I decided to explore a couple of local spots and first up was Whitlingham Country Park, south-east of Norwich and only ten minutes from home. Both Slavonian Grebe and Bittern had been reported from there for a while now. Bittern might be hit and miss but I was reasonably confident I could catch up with the grebe.
I arrived at the car park and followed the track along the southern part of the large lake heading east. To be honest I hadn't really any gen on the bird's whereabouts and just started to follow my nose. There was still a lot of frozen snow on the path so it was pretty slippy, I stopped every so often to scan the lake but couldn't see the grebe. Nonetheless there were good numbers of Gadwall, Tufted Duck, Pochard, several Shoveller, a couple of Goldeneye and plenty of Moorhen and Coot. I kept walking with my camera gear feeling heavier and heavier. I had almost reached the furthest end of the path without picking up the bird when I met another birder who had just gotten on to it. The bird was about 30 meters away swimming and diving. As I got my gear set-up it took flight and flew past us along the edge of the shore before settling down some 30 meters away. I moved back down the path and got some reasonable shots of the bird. But I had only paid for one hour of parking so needed to get back to the car.
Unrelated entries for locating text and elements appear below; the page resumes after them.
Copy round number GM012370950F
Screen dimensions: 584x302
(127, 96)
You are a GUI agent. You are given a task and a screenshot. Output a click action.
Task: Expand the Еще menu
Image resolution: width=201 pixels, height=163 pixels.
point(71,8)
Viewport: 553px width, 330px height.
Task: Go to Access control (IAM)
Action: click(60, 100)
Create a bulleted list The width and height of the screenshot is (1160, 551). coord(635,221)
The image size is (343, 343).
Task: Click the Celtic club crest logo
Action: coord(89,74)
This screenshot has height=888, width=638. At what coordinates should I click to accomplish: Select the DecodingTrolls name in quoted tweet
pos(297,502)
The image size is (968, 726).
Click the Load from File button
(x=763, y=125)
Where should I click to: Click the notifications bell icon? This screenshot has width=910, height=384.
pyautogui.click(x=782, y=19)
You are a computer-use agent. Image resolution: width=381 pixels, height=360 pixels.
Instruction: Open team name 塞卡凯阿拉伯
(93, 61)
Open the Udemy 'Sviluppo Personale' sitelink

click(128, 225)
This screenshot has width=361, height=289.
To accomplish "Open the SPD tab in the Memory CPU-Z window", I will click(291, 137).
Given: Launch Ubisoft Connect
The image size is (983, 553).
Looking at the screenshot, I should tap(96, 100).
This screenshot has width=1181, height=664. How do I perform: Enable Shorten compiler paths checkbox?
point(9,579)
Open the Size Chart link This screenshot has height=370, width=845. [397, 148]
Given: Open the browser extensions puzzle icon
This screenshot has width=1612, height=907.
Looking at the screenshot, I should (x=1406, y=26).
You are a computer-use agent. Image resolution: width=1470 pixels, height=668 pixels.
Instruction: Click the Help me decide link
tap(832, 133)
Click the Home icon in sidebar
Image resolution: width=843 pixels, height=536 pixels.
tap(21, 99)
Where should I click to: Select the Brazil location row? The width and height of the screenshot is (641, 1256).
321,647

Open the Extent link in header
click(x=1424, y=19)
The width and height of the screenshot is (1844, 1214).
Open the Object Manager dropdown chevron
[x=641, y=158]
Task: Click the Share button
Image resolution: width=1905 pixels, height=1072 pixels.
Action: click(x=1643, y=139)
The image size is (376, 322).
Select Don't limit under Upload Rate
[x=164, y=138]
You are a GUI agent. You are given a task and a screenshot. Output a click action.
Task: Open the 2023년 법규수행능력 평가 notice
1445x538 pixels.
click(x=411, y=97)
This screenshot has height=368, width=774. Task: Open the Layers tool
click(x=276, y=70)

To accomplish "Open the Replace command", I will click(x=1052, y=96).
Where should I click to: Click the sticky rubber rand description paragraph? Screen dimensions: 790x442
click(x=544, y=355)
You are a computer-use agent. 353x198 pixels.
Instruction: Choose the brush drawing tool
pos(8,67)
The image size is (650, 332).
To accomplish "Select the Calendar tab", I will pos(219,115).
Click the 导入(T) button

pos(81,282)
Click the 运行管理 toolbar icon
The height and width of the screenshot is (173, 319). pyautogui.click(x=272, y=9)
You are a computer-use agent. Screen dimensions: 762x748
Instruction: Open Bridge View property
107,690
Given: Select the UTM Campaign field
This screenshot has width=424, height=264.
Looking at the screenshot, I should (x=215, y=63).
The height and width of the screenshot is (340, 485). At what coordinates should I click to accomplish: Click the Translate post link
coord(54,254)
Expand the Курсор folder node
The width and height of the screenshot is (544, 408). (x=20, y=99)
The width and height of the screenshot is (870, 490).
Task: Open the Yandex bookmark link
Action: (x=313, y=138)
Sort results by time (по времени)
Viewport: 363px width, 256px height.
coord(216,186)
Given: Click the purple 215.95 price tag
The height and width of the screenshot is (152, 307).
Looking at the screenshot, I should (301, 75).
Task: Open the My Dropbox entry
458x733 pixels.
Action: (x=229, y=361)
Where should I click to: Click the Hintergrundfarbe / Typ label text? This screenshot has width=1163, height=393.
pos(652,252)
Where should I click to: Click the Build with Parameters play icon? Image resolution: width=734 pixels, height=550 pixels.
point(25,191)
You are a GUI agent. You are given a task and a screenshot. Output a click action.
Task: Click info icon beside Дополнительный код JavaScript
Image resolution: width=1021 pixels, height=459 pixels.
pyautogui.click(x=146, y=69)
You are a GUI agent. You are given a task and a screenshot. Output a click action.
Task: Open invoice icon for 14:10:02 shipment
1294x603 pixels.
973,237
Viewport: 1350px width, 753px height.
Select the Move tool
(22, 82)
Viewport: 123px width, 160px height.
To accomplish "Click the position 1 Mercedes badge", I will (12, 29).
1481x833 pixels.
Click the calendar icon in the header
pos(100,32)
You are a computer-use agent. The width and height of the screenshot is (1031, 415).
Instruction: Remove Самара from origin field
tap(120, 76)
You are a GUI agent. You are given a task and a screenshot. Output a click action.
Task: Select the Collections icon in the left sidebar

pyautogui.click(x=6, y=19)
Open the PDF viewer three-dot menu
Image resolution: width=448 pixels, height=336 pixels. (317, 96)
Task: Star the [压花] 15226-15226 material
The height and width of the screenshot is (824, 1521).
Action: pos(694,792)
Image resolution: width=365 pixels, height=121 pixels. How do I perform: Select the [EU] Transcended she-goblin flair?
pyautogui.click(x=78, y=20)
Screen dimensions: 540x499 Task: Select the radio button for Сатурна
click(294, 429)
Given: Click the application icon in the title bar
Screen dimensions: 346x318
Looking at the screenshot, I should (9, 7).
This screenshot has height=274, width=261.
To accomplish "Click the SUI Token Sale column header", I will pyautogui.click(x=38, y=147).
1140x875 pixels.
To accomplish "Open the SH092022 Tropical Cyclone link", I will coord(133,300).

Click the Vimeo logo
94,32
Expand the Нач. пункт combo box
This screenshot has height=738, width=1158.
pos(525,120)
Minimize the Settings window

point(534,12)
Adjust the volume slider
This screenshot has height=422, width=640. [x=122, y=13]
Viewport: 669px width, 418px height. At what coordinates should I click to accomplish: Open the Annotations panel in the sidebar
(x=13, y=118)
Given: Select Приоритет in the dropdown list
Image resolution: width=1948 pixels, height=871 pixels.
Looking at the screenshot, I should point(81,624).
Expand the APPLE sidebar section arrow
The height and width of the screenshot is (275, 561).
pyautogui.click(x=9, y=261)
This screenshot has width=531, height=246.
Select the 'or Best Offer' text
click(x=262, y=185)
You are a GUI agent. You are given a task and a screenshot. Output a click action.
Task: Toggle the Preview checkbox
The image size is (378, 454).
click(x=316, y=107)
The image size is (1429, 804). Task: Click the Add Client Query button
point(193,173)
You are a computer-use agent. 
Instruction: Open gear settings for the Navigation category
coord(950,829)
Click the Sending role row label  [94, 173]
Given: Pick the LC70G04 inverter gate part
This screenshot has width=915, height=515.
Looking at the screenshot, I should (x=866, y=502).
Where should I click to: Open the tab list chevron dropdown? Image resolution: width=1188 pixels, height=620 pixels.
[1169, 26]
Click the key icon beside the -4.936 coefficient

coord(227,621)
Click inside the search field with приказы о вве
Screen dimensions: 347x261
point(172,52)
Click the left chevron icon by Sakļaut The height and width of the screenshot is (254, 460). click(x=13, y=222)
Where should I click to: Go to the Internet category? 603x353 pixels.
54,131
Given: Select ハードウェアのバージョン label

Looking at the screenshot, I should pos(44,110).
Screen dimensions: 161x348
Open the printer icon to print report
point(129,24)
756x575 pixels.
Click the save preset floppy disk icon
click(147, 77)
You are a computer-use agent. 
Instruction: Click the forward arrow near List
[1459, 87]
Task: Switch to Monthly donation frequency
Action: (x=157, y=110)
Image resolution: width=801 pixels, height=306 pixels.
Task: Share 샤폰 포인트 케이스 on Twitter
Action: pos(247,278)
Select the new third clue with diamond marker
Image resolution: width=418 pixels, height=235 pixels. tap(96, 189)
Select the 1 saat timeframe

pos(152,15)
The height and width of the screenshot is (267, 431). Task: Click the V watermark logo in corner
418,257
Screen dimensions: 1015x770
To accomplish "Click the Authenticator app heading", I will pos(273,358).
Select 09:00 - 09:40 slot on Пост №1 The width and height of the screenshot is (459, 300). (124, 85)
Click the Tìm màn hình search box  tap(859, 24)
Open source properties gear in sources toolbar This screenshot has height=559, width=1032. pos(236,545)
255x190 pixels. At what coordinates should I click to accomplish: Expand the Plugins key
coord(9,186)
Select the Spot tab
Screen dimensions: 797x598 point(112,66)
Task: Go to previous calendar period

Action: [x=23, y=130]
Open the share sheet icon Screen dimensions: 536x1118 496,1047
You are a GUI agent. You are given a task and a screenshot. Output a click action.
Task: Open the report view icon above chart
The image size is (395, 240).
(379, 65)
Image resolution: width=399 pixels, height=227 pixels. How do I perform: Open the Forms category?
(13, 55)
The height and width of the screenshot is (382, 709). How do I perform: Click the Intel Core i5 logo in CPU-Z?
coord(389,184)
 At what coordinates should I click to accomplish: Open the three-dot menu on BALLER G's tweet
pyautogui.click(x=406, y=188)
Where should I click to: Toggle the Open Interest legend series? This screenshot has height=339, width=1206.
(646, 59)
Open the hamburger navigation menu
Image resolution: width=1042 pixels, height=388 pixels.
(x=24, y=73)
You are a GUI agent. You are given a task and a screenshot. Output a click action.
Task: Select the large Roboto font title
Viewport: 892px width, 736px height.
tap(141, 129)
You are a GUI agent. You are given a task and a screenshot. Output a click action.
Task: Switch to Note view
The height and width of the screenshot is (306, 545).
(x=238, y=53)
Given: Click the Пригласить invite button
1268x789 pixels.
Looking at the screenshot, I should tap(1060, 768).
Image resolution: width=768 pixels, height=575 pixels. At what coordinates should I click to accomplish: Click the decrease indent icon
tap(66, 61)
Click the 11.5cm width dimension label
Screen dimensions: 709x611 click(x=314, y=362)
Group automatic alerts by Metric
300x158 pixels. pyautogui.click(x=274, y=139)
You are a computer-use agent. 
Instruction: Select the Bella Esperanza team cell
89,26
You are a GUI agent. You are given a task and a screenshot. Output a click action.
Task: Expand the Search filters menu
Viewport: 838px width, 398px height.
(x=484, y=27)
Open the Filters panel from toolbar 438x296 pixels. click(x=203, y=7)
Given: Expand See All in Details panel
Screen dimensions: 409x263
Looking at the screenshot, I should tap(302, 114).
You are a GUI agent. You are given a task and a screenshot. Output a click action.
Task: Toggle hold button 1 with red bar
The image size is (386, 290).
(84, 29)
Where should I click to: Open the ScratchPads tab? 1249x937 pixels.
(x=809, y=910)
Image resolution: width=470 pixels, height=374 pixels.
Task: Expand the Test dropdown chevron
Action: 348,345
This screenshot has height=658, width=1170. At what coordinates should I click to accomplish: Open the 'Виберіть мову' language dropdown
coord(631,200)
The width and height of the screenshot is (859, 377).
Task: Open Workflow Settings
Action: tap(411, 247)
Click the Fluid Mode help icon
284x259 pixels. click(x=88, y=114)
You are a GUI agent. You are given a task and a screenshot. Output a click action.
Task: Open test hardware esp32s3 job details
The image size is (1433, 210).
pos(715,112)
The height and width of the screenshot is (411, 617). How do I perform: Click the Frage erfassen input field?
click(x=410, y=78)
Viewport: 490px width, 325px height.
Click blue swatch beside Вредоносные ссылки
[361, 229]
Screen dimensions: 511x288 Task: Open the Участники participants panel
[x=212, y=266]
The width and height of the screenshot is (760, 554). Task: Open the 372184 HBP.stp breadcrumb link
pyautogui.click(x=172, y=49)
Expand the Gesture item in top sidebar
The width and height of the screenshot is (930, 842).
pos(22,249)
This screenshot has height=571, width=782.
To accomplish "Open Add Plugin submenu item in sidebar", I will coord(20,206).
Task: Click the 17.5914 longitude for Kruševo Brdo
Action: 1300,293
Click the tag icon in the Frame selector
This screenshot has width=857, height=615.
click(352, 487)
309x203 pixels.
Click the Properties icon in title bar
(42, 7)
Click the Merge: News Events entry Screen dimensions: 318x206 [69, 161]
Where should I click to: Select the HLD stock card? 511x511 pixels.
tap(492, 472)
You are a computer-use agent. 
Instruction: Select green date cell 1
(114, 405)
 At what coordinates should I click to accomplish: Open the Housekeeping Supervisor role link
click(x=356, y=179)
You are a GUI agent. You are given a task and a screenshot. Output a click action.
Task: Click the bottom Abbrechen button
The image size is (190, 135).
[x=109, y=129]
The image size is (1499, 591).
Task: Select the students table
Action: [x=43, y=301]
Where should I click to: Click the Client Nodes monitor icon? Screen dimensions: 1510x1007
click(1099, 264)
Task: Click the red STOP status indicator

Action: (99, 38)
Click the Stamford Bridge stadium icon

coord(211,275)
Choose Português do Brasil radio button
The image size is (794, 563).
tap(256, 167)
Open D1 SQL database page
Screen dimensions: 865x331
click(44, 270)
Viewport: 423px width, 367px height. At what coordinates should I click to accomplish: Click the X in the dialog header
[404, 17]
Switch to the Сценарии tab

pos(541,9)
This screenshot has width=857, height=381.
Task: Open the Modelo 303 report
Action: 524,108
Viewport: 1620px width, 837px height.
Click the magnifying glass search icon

So I packed up again and headed back. I felt I could get some better shots so paid for another hour of parking and set off again back along the path. I caught up with the bird quite quickly this time and watched it for almost forty minutes as it swam and dived in the same spot about twenty feet from the shore. I've never seen a Slavonian Grebe so close, so this was a real treat. I don't think I've ever seen one on fresh water before, usually out at sea in Cork Harbour or Dublin Bay.
|Slavonian Grebe, Whitlingham CP, Norfolk - 27th January 2013|
It was still early enough though and rather than head for home I decided to venture a little further afield to Strumpshaw fen RSPB. I parked up, crossed over the railway track and went towards the first hide. I stopped to see if anything was on the feeders by the reception area and was delighted to see a Marsh Tit drop in a couple of times to grab some peanuts. Maybe these are everyday birds in the UK but imagine the fun if one turned up in Ireland. I didn't get any shots but I'll be back, smashing birds Marsh Tits. The lake in front of the hide was frozen over so it was a little birdless, but over the reedbeds at the far end I could see two Marsh Harriers. I decided to take the trail towards the fen hide stopping briefly to look for Barn Owls hunting over the meadow, sadly none but at least I know where to look. A flock of five Fieldfares flew over before alighting briefly in a tree. At the fen hide I had just missed an Otter (bugger!), I waited for a short while before heading back to see if the Owls were out.........no luck there. I had a quick scan over the reedbeds before reaching the carpark and at one stage I had five Marsh Harriers in my bins!! It was getting dark now so time to pack up.
Whitlingham CP is only ten minutes from home and Strumpshaw fen RSPB about fifteen minutes but what a place to have on your doorstep, Bittern, Barn Owls, Marsh Harriers and Hobby in the summer. I'll have a path worn to the place.